A
partir da entrada no Brasil na Segunda Guerra Mundial em 1942, começa a mudar
também o cenário interno da política brasileira com o crescente aumento da
oposição da Ditadura Vargas. Afinal, se o Brasil lutava ao lado dos defensores
da Democracia, não tinha sentido, nem coerência, o país viver sob regime
ditatorial. A luta pela
redemocratização do país mobiliza amplos setores da sociedade, trabalhadores,
intelectuais, estudantes.
Em
abril de 1945, Getúlio Vargas cede às pressões decreta anistia aos presos
políticos e anuncia as eleições
parlamentares para 02 de dezembro de 1945 para elaboração de uma nova
Constituição. Luis Carlos Prestes, Secretário Geral do Partido Comunista
Brasileiro, é libertado em maio depois de quase nove anos de prisão. Também em
maio, ocorre mudanças no sistema partidário e são criados novos partidos, O
Partido Social Democrático(PSD), a União Democrática Nacional (UDN), o Partido
Trabalhista Brasileiro ( PTB), o Partido Democrata Cristão (PDC) entre, outros.

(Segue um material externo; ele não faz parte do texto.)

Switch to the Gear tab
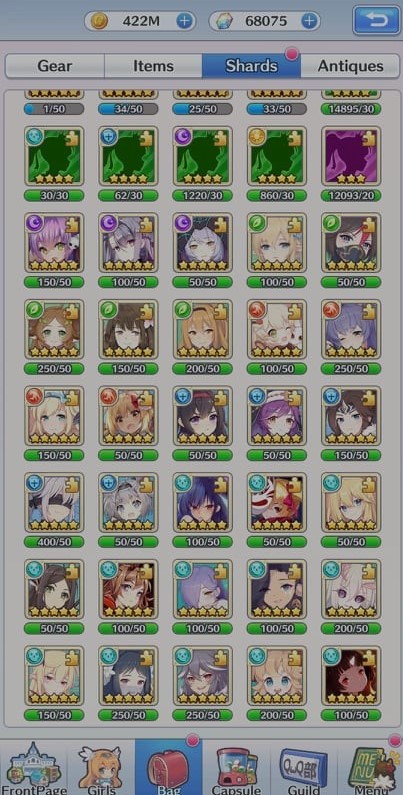 (x=55, y=66)
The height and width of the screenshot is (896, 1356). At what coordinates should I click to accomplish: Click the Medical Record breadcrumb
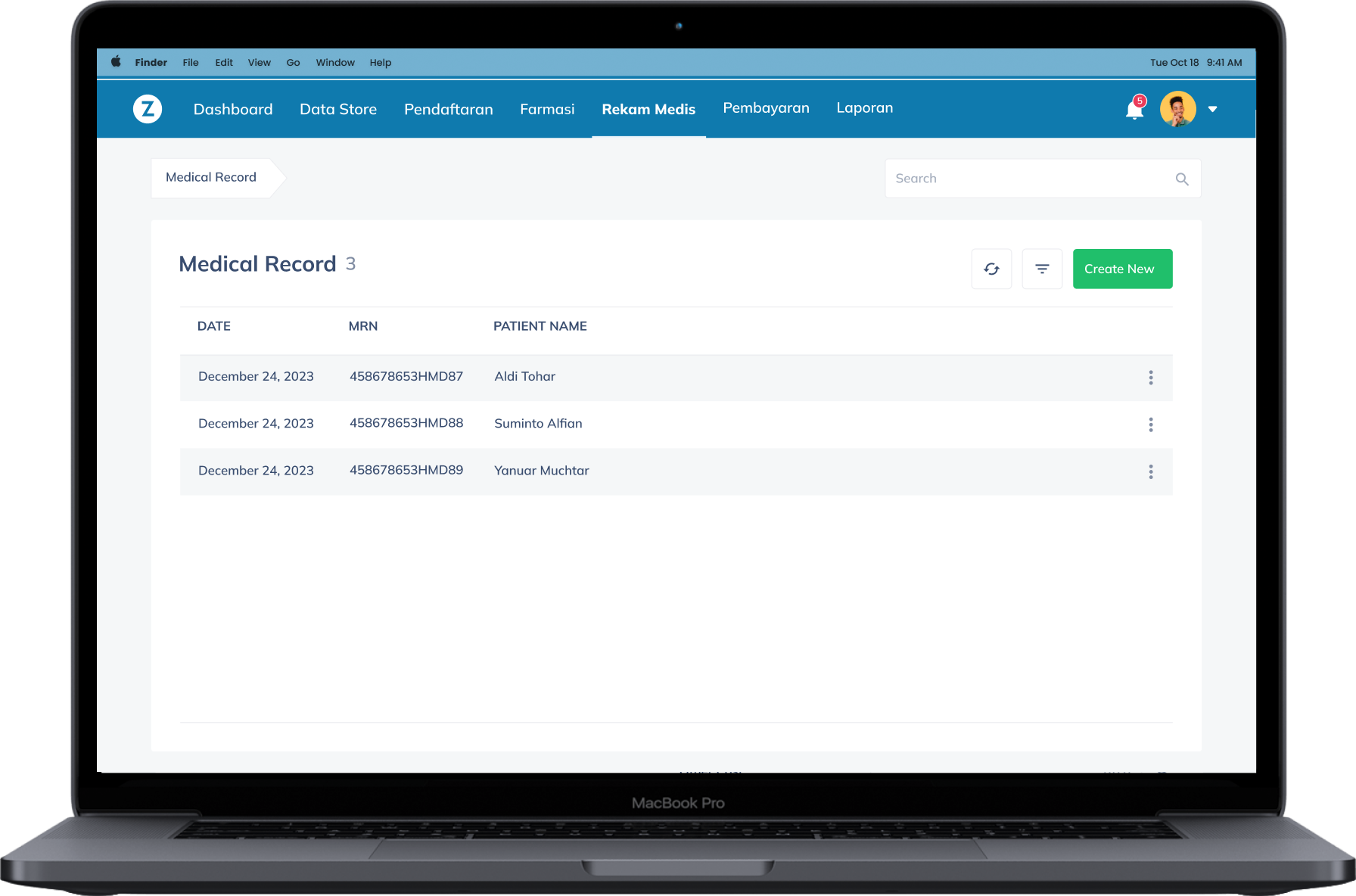click(x=211, y=177)
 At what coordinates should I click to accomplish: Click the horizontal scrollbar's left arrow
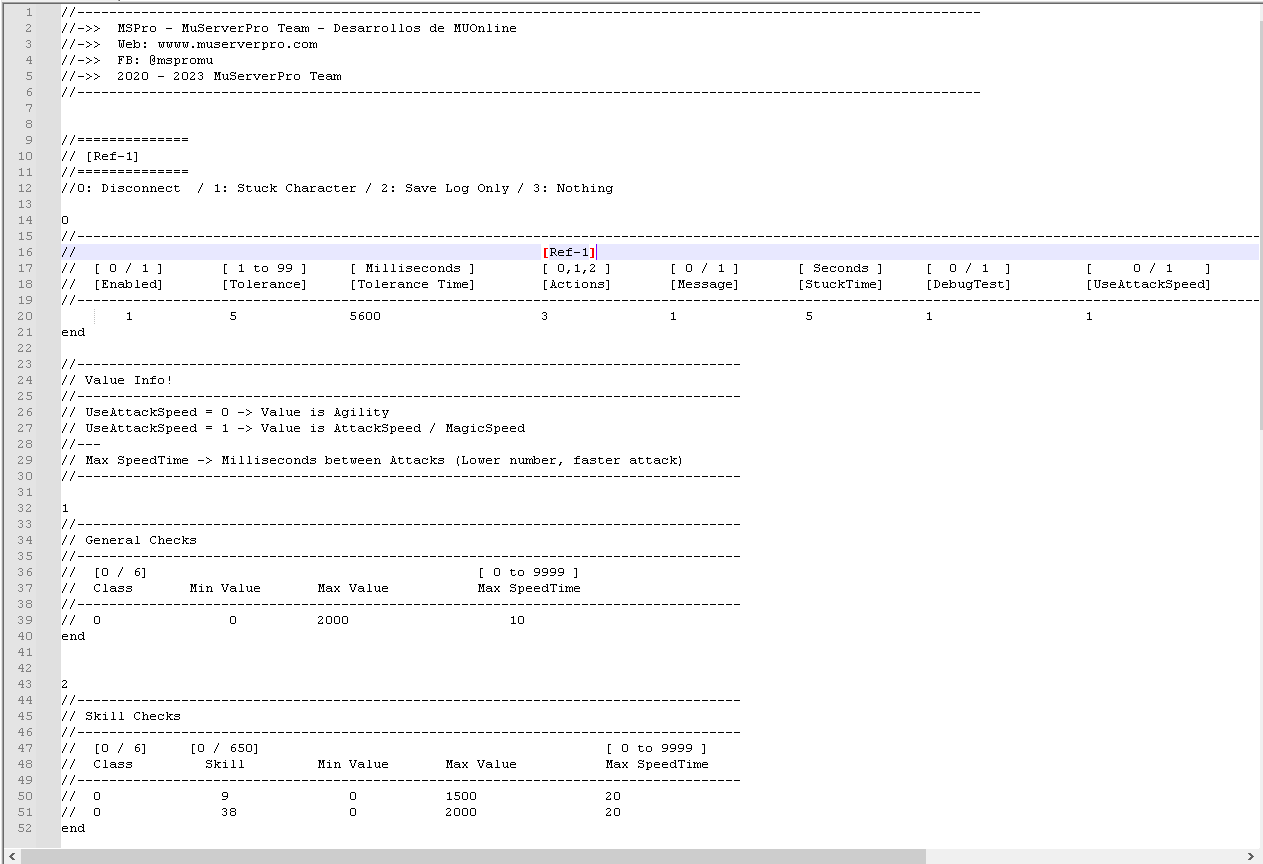tap(9, 856)
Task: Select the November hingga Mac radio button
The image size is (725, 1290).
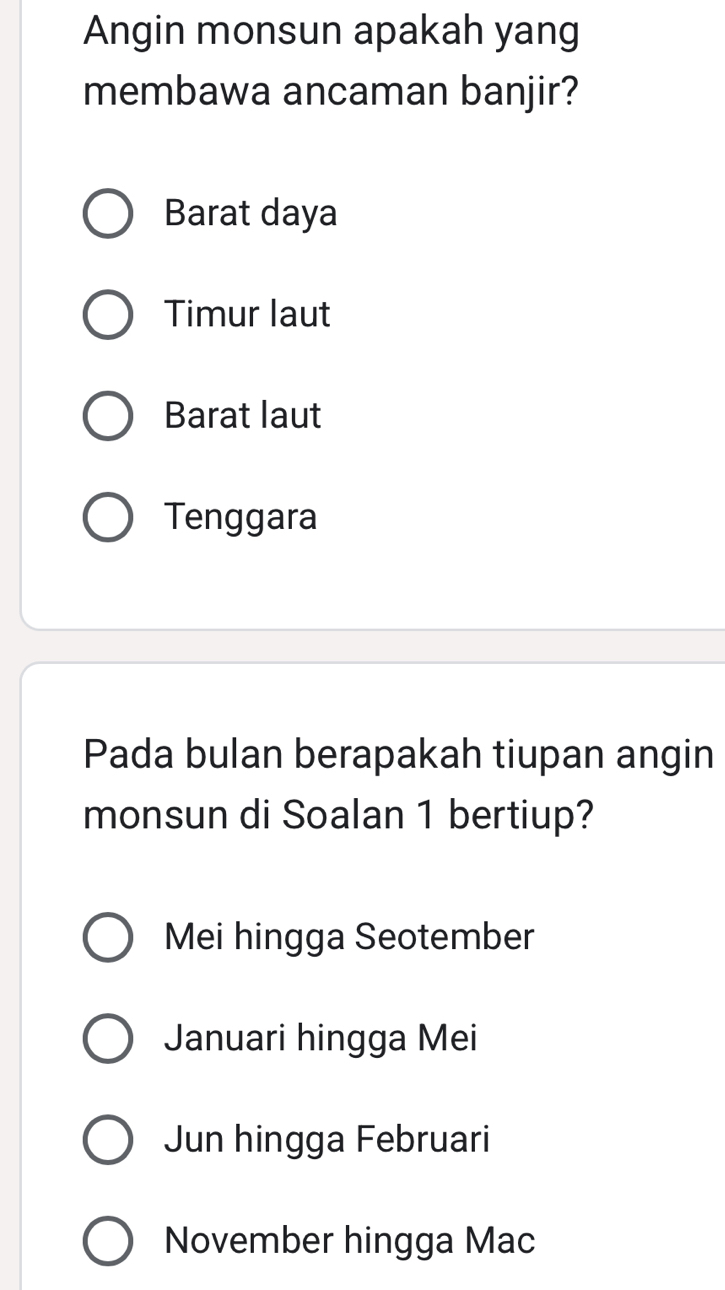Action: point(107,1241)
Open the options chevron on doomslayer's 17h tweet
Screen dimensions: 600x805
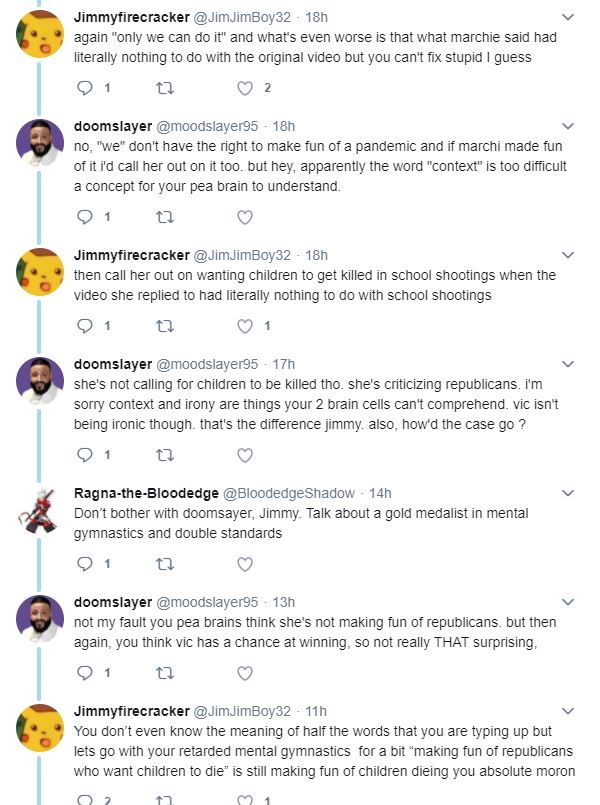point(568,364)
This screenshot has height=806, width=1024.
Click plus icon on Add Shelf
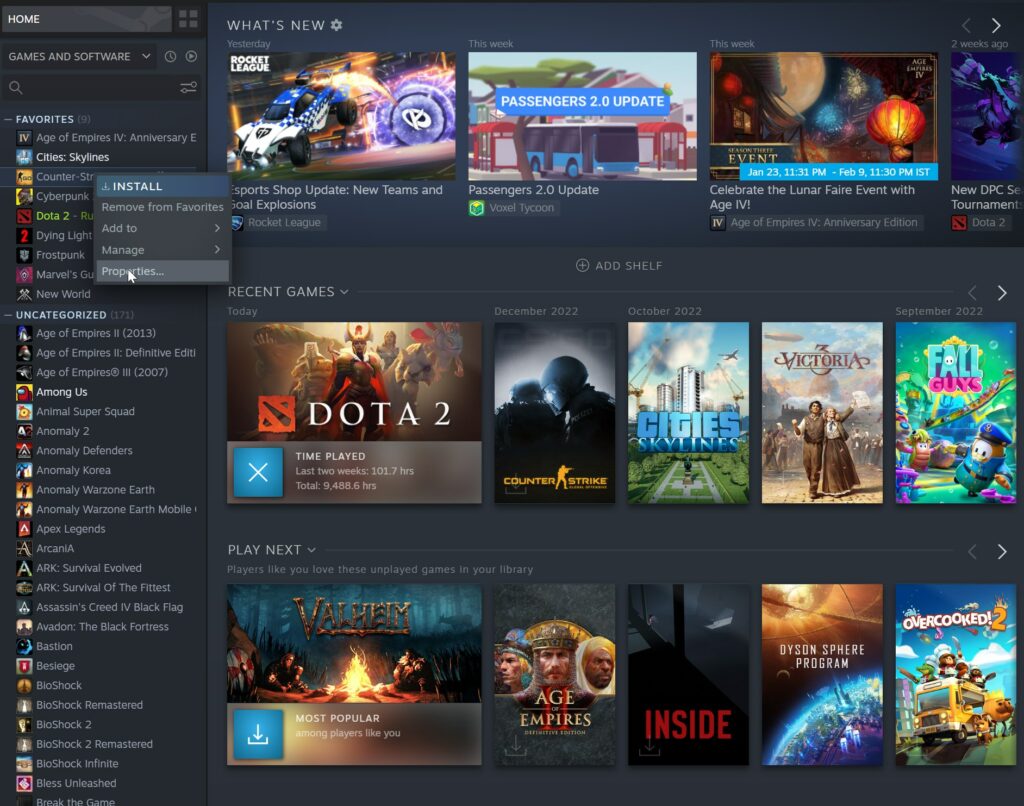click(x=582, y=266)
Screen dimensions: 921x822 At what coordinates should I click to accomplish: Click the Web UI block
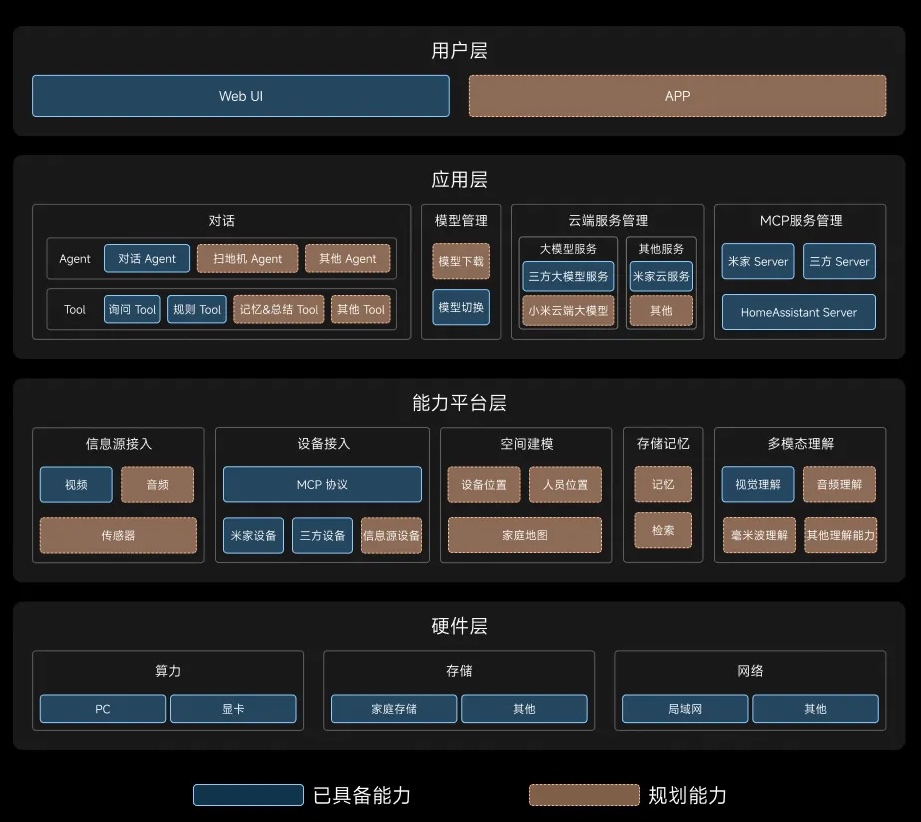[241, 96]
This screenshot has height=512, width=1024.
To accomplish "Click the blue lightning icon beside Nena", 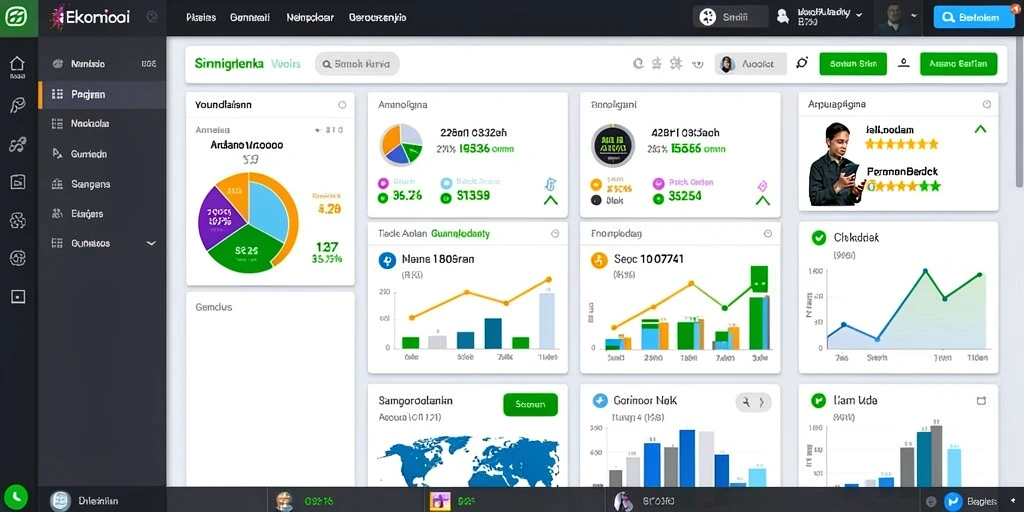I will pos(387,261).
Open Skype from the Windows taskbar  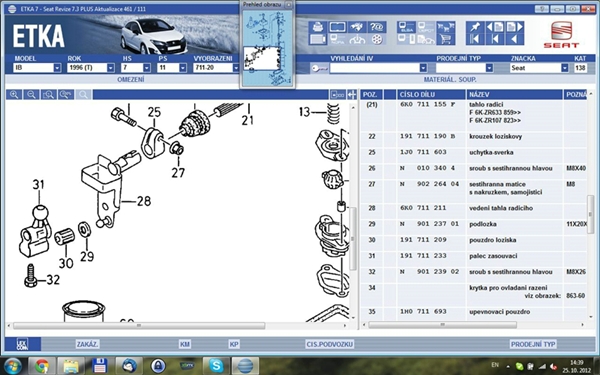(216, 366)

O Partido Comunista Brasileiro (PCB) é legalizado e rapidamente se torna um
partido de massa, beneficiado pela onda de crescimento da esquerda em nível
mundial, muito em função do papel decisivo desempenhado pela União Soviética na
derrota ao nazi-fascismo e também pela atuação permanente e incansável dos
militantes comunistas que souberam capitalizar a luta pela Redemocratização com
pela legalização do PCB. Pela primeira vez no Brasil desde o advento da
República os partidos adquirem uma conformação e uma abrangência nacional.
Getúlio é deposto por uma junta militar em 19 de outubro e as eleições parlamentares
e presidenciais são anunciadas para dezembro de 1945.
Eurico
Gaspar Dutra, ex-Ministro da Guerra de Getúlio, da coligação PSD-PTB é eleito
presidente da República com o apoio do ex-ditador. Mais uma vez, seguindo a
velha tradição de conciliação do país, as transições política se dão sem
maiores sobressaltos para elite política. Os antigos políticos na sua maioria
apoiadores e beneficiários da Ditadura Estado-Novista se disfarçam de
democratas e continuam à frente das estruturas de poder.
Mas
classe trabalhadora urbana torna-se, no pós-guerra, um ator decisivo no cenário
político nacional, fruto da aceleração industrial e urbana do país. Depois de
anos de repressão política e arrocho salarial determinado pelo “esforço de
guerra” os trabalhadores assumem um protagonismo social e político que só será
interrompido pela força da repressão com a ditadura militar.
As
greves de massa que começam a fazer parte da paisagem das lutas sociais do país
no pós-guerra, se tornaram cada vez mais freqüentes ao longo dos anos 50 e 60.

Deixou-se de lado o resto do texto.